First, note that some cities have no predecessor (Cleveland, for example). This means that the BFS did not reach these nodes. But take a city which does have a predecessor, such as Orlando. Orlando's predecessor is Louisville, Louisville's predecessor is Seattle, Seattle's predecessor is Chicago, and Chicago's predecessor is La Jolla. Therefore, the shortest path from La Jolla to Orlando is: La Jolla $\to$ Chicago $\to$ Seattle $\to$ Louisville $\to$ Orlando.

We can define a helper function to extract a path like this from a dictionary of predecessors:

In [14]:
def extract_path(predecessor, destination, path=None):
    """Extract a path to `destination` from the predecessor dictionary."""
    if path is None:
        path = []
    
    parent = predecessor[destination]
    if parent is not None:
        extract_path(predecessor, parent, path=path)
    
    path.append(destination)
    return path

In [15]:
extract_path(bfs_predecessor, 'Orlando')

['La Jolla', 'Chicago', 'Seattle', 'Louisville', 'Orlando']

### DFS

Below is the implementation of DFS, as it appears in the course notes with one minor addition: we have added a `sort = True` to the `.neighbors()` method so that neighbors are returned in ascending order. It returns two things: a dictionary mapping each node to its predecessor in the search, and a `Times` object with `start` and `finish` dictionaries containing
the start and finish times of every node reached during the search.

In [16]:
from dataclasses import dataclass

@dataclass
class Times:
    clock: int
    start: dict
    finish: dict

def full_dfs_times(graph):
    status = {node: 'undiscovered' for node in graph.nodes}
    predecessor = {node: None for node in graph.nodes}
    times = Times(clock=0, start={}, finish={})
    for u in graph.nodes:
        if status[u] == 'undiscovered':
            dfs_times(graph, u, status, predecessor, times)
    return predecessor, times

def dfs_times(graph, u, status=None, predecessor=None, times=None):
    if predecessor is None:
        predecessor = {node: None for node in graph.nodes}
        
    if status is None:
        status = {node: 'undiscovered' for node in graph.nodes}
       
    if times is None:
        times = Times(clock=0, start={}, finish={})
    
    times.clock += 1
    times.start[u] = times.clock
    status[u] = 'pending'
    for v in graph.neighbors(u, sort=True): # explore edge (u, v)
        if status[v] == 'undiscovered':
            predecessor[v] = u
            dfs_times(graph, v, status, predecessor, times)
    status[u] = 'visited'
    times.clock += 1
    times.finish[u] = times.clock
    
    return predecessor, times

For instance, the predecessors found by a DFS started at La Jolla are:

In [17]:
dfs_predecessor, _ = dfs_times(flight_graph, 'La Jolla')
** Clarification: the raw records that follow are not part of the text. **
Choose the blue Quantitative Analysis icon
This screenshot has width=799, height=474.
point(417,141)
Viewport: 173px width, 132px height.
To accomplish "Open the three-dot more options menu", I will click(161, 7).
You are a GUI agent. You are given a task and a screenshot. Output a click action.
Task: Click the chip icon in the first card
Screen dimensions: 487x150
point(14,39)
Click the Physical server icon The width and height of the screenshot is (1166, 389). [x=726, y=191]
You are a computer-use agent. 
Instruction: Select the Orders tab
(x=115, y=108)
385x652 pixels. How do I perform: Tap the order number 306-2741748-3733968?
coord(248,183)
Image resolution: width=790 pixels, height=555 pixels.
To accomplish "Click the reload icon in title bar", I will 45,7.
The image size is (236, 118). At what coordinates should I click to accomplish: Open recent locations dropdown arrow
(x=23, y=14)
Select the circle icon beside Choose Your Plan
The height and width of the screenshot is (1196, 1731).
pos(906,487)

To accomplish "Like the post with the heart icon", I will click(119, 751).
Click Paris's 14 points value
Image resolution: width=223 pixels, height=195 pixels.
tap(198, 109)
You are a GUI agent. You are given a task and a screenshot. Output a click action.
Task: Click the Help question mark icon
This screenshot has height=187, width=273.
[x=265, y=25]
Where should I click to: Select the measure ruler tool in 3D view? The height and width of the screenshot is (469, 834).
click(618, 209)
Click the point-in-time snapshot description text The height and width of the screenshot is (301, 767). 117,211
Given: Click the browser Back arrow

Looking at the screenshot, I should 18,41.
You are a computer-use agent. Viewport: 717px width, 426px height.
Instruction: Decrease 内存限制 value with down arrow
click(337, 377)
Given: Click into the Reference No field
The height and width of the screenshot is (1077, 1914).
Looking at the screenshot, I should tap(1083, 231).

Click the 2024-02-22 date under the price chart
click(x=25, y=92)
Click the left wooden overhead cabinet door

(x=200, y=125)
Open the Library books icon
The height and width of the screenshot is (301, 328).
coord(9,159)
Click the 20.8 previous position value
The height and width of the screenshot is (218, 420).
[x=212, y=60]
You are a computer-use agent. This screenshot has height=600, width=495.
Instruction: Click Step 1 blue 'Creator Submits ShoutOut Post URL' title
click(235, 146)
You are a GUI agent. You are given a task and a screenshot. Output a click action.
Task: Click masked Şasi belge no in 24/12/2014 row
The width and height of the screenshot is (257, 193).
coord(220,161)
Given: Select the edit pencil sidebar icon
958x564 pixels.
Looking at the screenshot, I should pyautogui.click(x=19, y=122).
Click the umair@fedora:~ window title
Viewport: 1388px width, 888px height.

In general, the DFS predecessors and the BFS predecessors are different:

In [18]:
dfs_predecessor['Louisville']

'Jacksonville'

In [19]:
bfs_predecessor['Louisville']

'Seattle'

But in both BFS and DFS (the non-full versions), a node is visited if and only if it is reachable from the source. That is, if we look at the nodes which are not visited by DFS (i.e., those nodes with a predecessor of `None` which are not the source) and the
nodes which are not visited by BFS, they will be the same:

In [20]:
# not visited by DFS (and the source node, La Jolla)
[u for u, parent in dfs_predecessor.items() if parent is None]

['La Jolla',
 'Phoenix',
 'Dallas',
 'Miami',
 'Charlotte',
 'New York',
 'Vancouver',
 'Washington DC',
 'Cleveland',
 'St. Louis',
 'Las Vegas']

In [21]:
# not visited by BFS (and the source node, La Jolla)
[u for u, parent in bfs_predecessor.items() if parent is None]

['La Jolla',
 'Phoenix',
 'Dallas',
 'Miami',
 'Charlotte',
 'New York',
 'Vancouver',
 'Washington DC',
 'Cleveland',
 'St. Louis',
 'Las Vegas']

### Shortest Paths

We can use BFS to find a shortest path between the source and every other node in the graph. Suppose, for instance, that we wish to fly from San Diego to Seattle. BFS gives us a route with the fewest flights:

In [22]:
bfs_to_seattle = extract_path(bfs_predecessor, 'Seattle')
bfs_to_seattle

['La Jolla', 'Chicago', 'Seattle']

In [23]:
demo.plot_route(bfs_to_seattle)

Depth-first search does *not* find the shortest path in general. In this case, it's not even close:

In [24]:
dfs_to_seattle = extract_path(dfs_predecessor, 'Seattle')
dfs_to_seattle

['La Jolla',
 'Chicago',
 'Boston',
 'Boise',
 'Portland',
 'Minneapolis',
 'Jacksonville',
 'Louisville',
 'Milwaukee',
 'Houston',
 'Los Angeles',
 'El Paso',
 'Seattle']

In [25]:
demo.plot_route(dfs_to_seattle)

We instead use DFS in other applications, such as when we wish to find a topological sort of a directed graph's nodes.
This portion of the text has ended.